==== AVAILABLE DATA

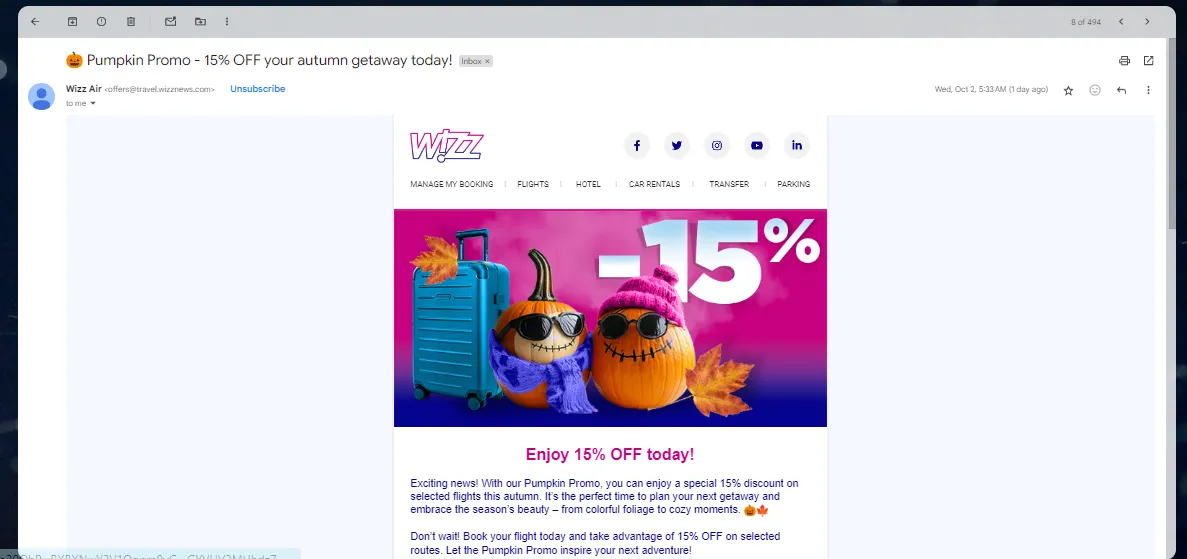Open the FLIGHTS menu item
This screenshot has width=1187, height=559.
coord(533,184)
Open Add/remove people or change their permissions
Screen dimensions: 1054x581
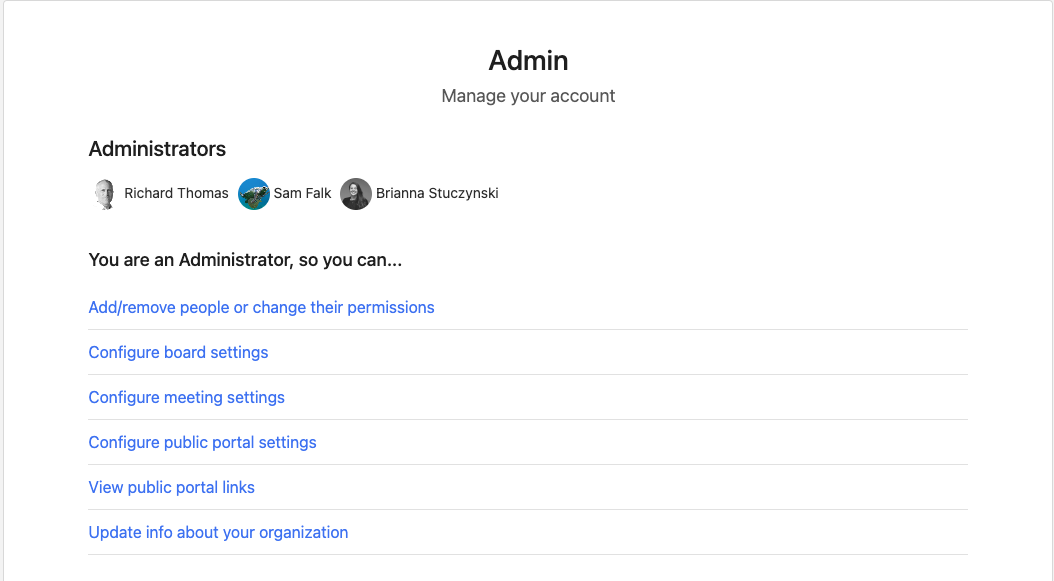coord(261,307)
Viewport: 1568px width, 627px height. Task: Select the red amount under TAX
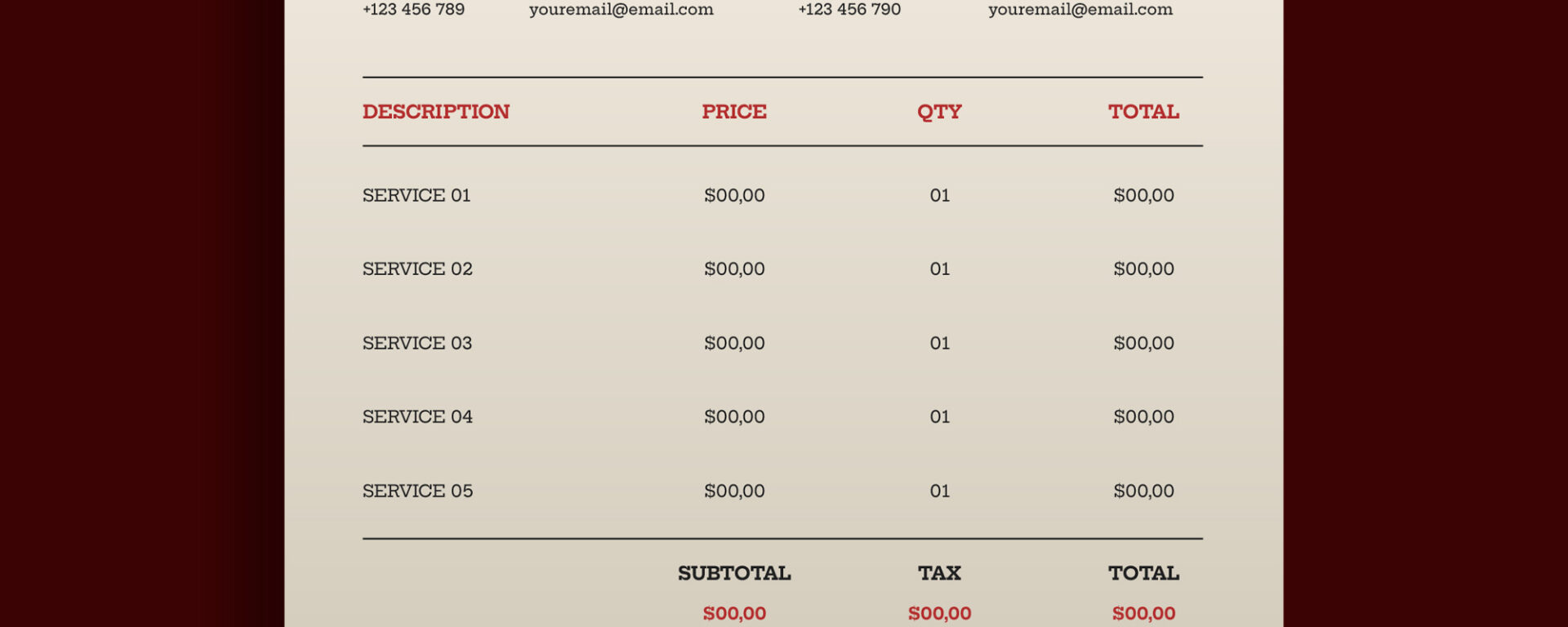click(x=939, y=614)
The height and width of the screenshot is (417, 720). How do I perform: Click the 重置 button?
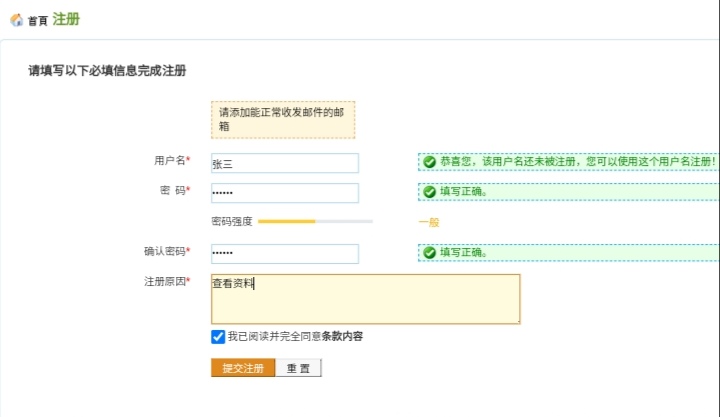pyautogui.click(x=298, y=368)
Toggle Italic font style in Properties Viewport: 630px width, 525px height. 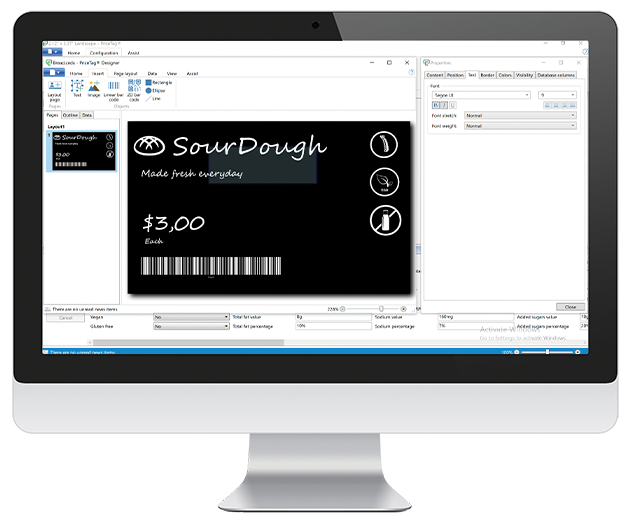[x=443, y=105]
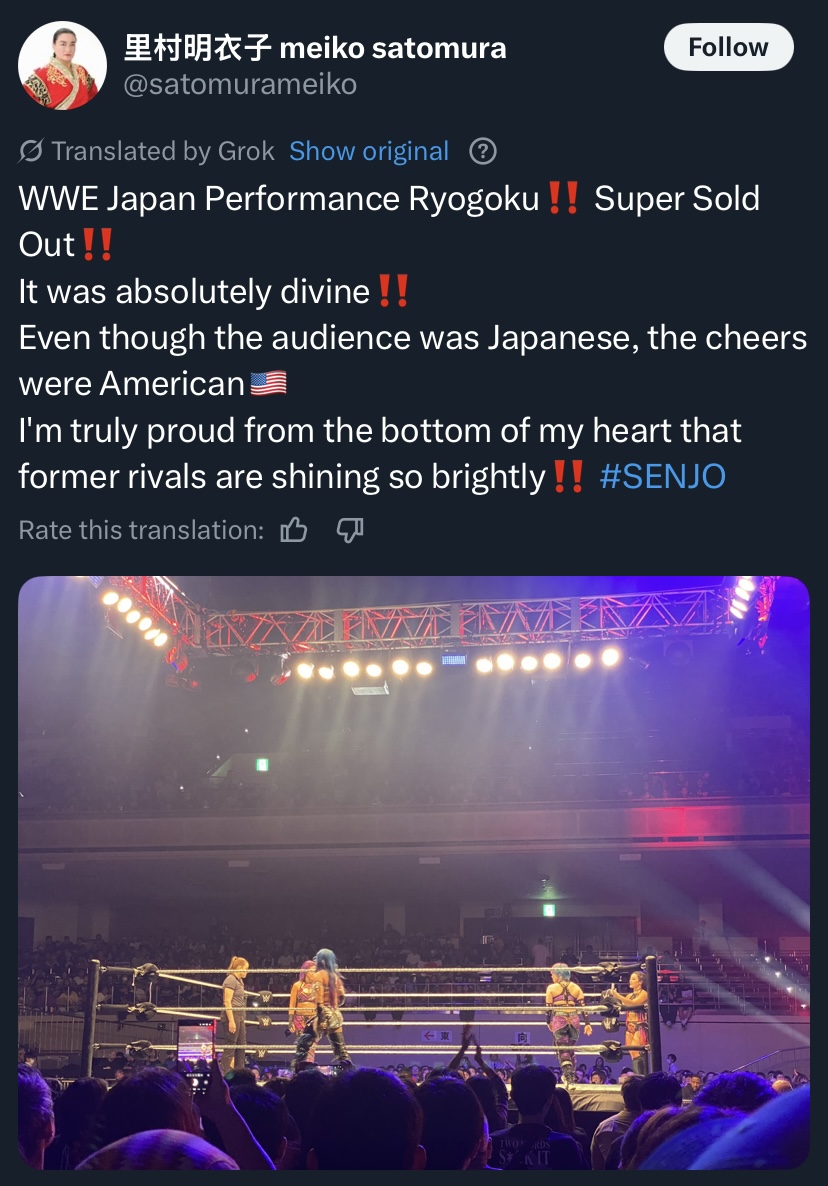Open the #SENJO hashtag

[662, 477]
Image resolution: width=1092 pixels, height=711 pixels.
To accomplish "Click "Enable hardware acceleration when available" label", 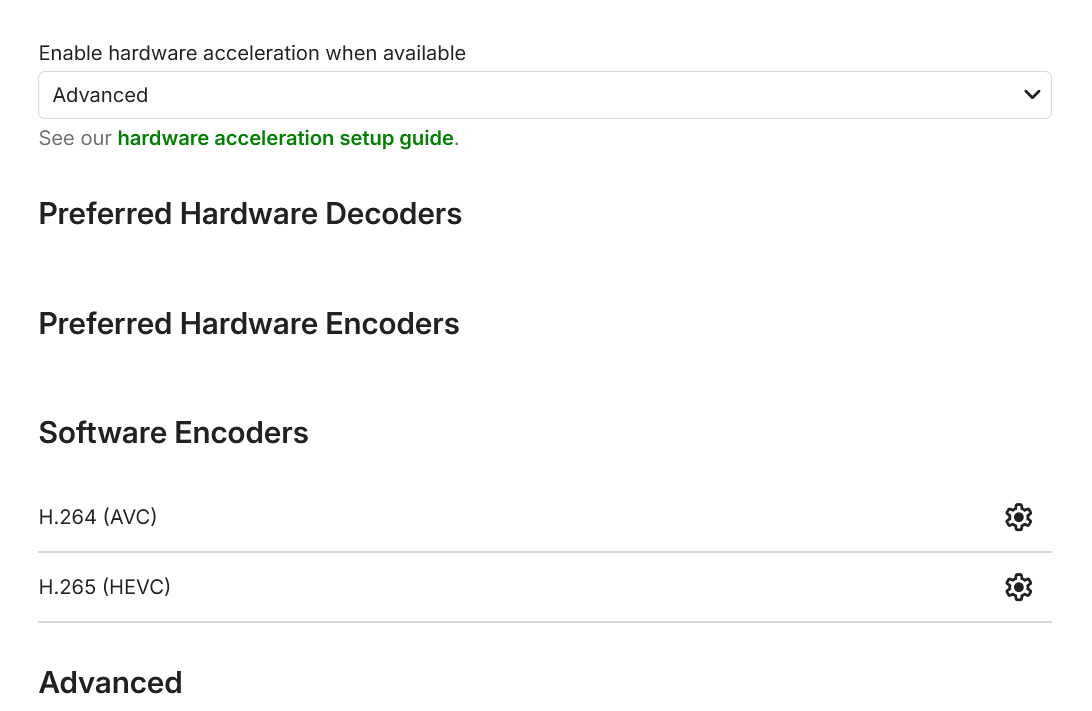I will pyautogui.click(x=252, y=53).
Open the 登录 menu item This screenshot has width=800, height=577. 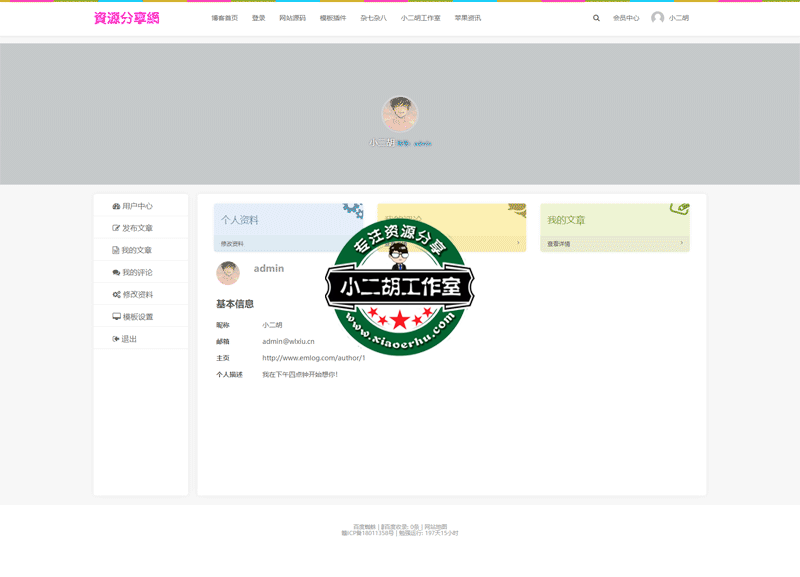(256, 17)
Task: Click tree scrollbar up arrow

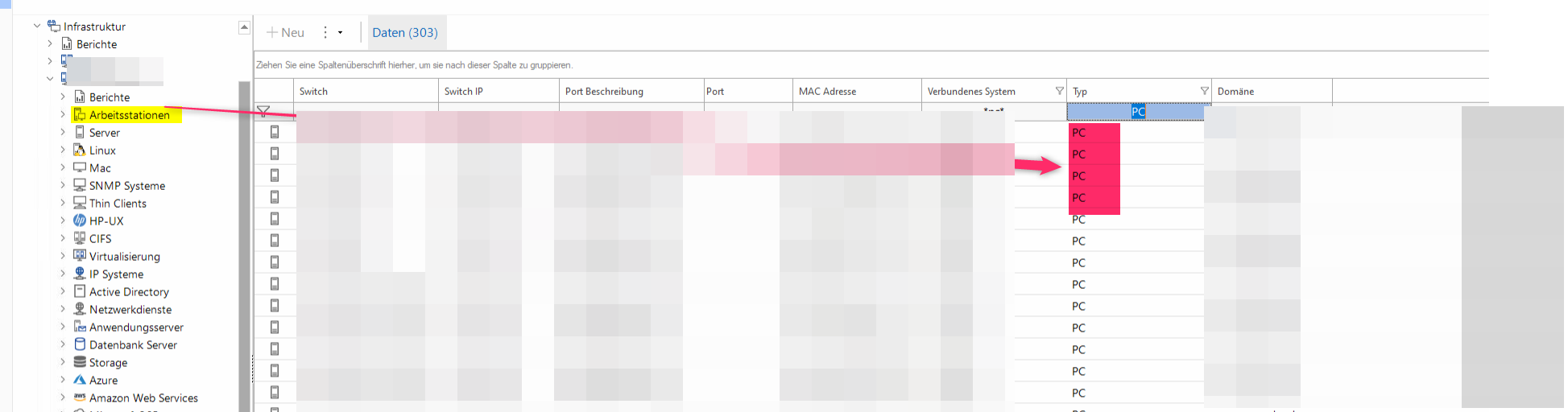Action: pos(244,27)
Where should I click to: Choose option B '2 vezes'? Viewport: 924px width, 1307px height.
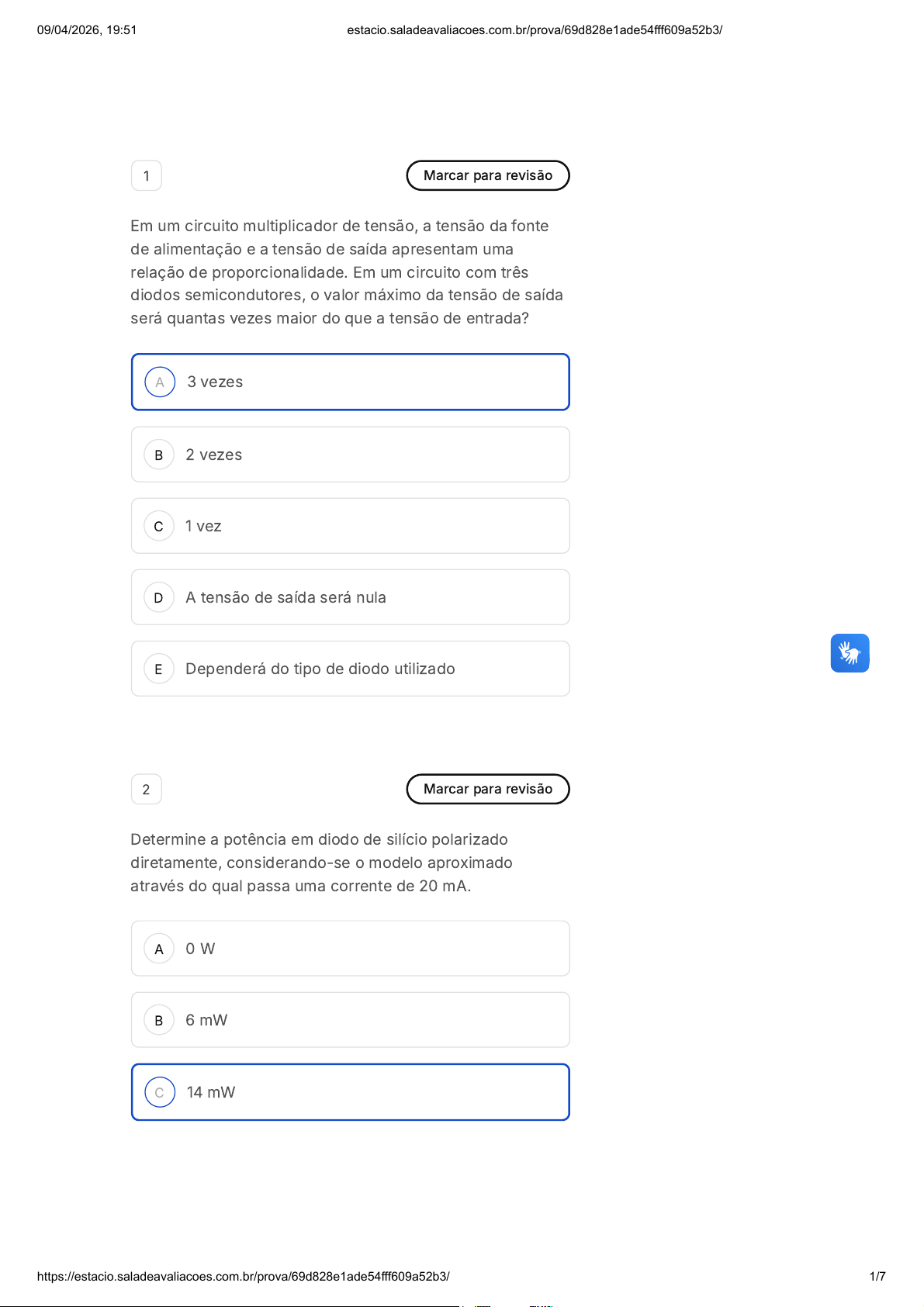point(350,455)
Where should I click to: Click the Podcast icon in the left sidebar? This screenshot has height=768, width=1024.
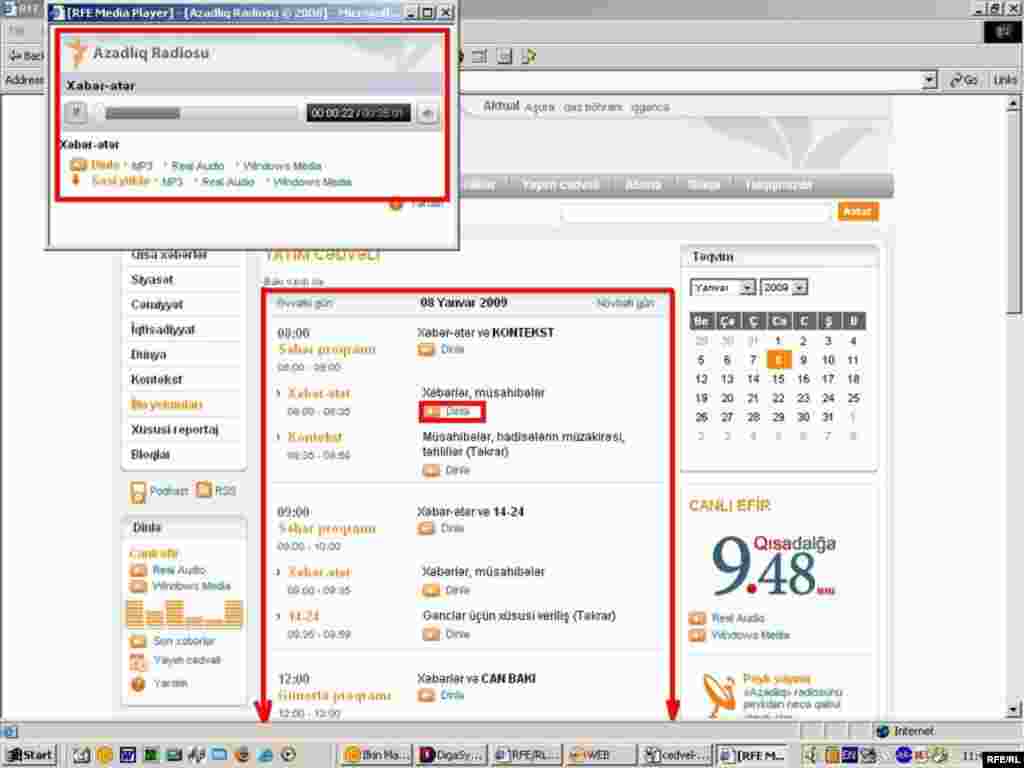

========

- TASK:
For this exercise, write out exactly the lines from the one with "Task: Click tree scrollbar up arrow" through the last line of the records, inclusive, and leave each picture out.

- COMPLETED EXERCISE:
Task: Click tree scrollbar up arrow

Action: pos(244,27)
Where should I click to: Choose option B '2 vezes'? Viewport: 924px width, 1307px height.
point(350,455)
Where should I click to: Click the Podcast icon in the left sidebar? This screenshot has height=768, width=1024.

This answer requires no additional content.